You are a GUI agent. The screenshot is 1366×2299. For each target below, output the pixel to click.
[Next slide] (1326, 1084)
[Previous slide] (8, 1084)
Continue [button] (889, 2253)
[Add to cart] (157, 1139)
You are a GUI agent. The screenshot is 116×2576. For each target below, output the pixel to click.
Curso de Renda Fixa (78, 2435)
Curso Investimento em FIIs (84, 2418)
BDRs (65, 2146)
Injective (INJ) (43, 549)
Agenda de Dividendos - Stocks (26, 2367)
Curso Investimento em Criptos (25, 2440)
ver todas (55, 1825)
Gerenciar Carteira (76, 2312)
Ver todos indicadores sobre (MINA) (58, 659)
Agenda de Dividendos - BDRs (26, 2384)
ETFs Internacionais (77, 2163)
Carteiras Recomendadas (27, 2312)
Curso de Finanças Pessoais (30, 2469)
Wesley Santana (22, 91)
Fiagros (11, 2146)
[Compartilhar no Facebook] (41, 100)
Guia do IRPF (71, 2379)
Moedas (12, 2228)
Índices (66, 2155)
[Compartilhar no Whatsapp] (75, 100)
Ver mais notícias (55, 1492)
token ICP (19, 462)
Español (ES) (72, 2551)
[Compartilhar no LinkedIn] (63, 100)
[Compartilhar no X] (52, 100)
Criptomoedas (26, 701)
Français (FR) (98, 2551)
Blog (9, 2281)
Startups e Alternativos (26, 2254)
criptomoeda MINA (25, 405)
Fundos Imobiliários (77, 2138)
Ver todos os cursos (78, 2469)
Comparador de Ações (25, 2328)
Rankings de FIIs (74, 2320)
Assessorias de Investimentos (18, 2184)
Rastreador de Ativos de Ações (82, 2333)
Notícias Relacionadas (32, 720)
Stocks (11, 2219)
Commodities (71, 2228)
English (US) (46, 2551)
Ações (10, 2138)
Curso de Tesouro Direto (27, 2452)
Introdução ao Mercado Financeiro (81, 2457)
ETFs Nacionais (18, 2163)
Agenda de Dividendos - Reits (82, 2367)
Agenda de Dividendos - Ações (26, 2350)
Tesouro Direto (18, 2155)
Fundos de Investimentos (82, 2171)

════════════════

(PROBLEM REQUIREMENTS): Take the lines from the first line of the listing up to and including the line with "Gerenciar Carteira (76, 2312)" and give them again exactly.

(RESPONSE AREA):
You are a GUI agent. The screenshot is 1366×2299. For each target below, output the pixel to click.
[Next slide] (1326, 1084)
[Previous slide] (8, 1084)
Continue [button] (889, 2253)
[Add to cart] (157, 1139)
You are a GUI agent. The screenshot is 116×2576. For each target below, output the pixel to click.
Curso de Renda Fixa (78, 2435)
Curso Investimento em FIIs (84, 2418)
BDRs (65, 2146)
Injective (INJ) (43, 549)
Agenda de Dividendos - Stocks (26, 2367)
Curso Investimento em Criptos (25, 2440)
ver todas (55, 1825)
Gerenciar Carteira (76, 2312)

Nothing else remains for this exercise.